--- START OF Records to use ---

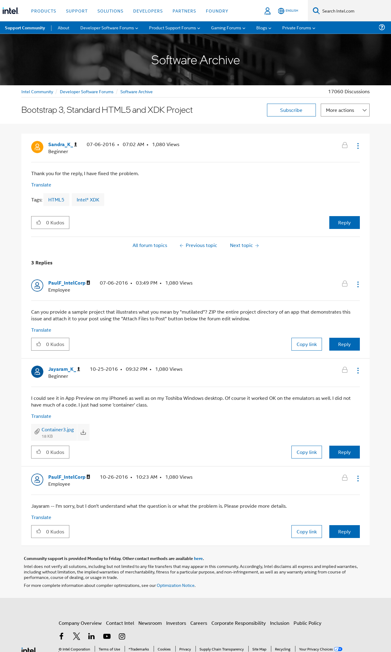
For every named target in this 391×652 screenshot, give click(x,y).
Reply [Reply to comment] (344, 344)
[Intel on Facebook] (61, 636)
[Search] (316, 10)
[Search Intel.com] (355, 10)
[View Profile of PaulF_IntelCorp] (69, 282)
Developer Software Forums (87, 91)
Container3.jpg (58, 429)
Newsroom (150, 622)
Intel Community (37, 91)
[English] (288, 10)
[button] (357, 146)
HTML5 (56, 199)
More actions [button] (340, 109)
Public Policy (307, 622)
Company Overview (80, 622)
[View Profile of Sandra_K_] (62, 144)
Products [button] (43, 10)
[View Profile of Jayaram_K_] (64, 369)
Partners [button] (184, 10)
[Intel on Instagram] (122, 636)
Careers (198, 622)
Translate (41, 184)
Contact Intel (120, 622)
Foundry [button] (217, 10)
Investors (176, 622)
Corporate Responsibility (238, 622)
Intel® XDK (88, 199)
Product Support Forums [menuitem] (172, 27)
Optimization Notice (176, 585)
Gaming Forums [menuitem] (226, 27)
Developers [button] (148, 10)
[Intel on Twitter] (76, 636)
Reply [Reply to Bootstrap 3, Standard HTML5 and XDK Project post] (344, 222)
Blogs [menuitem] (261, 27)
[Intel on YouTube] (107, 636)
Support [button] (77, 10)
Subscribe (291, 109)
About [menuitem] (63, 27)
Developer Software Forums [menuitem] (107, 27)
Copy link (307, 344)
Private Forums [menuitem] (296, 27)
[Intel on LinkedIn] (91, 636)
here (198, 558)
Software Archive (136, 91)
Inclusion (279, 622)
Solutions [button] (110, 10)
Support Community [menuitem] (25, 27)
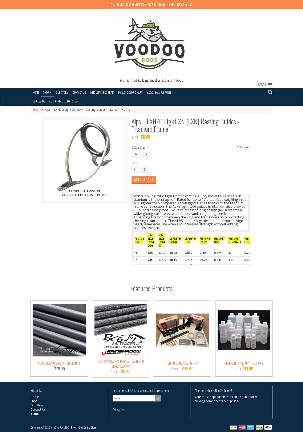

--- END OF Records to use ---

● Work instructions
Quote all the items above line by line, without changing a word, and leave the pictures out of your answer.

● Solution to the exercise
For every named target in this 391×652 screenshot, give click(x,y).
Reply [Reply to comment] (344, 344)
[Intel on Facebook] (61, 636)
[Search] (316, 10)
[Search Intel.com] (355, 10)
[View Profile of PaulF_IntelCorp] (69, 282)
Developer Software Forums (87, 91)
Container3.jpg (58, 429)
Newsroom (150, 622)
Intel Community (37, 91)
[English] (288, 10)
[button] (357, 146)
HTML5 (56, 199)
More actions [button] (340, 109)
Public Policy (307, 622)
Company Overview (80, 622)
[View Profile of Sandra_K_] (62, 144)
Products [button] (43, 10)
[View Profile of Jayaram_K_] (64, 369)
Partners [button] (184, 10)
[Intel on Instagram] (122, 636)
Careers (198, 622)
Translate (41, 184)
Contact Intel (120, 622)
Foundry [button] (217, 10)
Investors (176, 622)
Corporate Responsibility (238, 622)
Intel® XDK (88, 199)
Product Support Forums [menuitem] (172, 27)
Optimization Notice (176, 585)
Gaming Forums [menuitem] (226, 27)
Developers [button] (148, 10)
[Intel on Twitter] (76, 636)
Reply [Reply to Bootstrap 3, Standard HTML5 and XDK Project post] (344, 222)
Blogs [menuitem] (261, 27)
[Intel on YouTube] (107, 636)
Support [button] (77, 10)
Subscribe (291, 109)
About [menuitem] (63, 27)
Developer Software Forums [menuitem] (107, 27)
Copy link (307, 344)
Private Forums [menuitem] (296, 27)
[Intel on LinkedIn] (91, 636)
here (198, 558)
Software Archive (136, 91)
Inclusion (279, 622)
Solutions [button] (110, 10)
Support Community [menuitem] (25, 27)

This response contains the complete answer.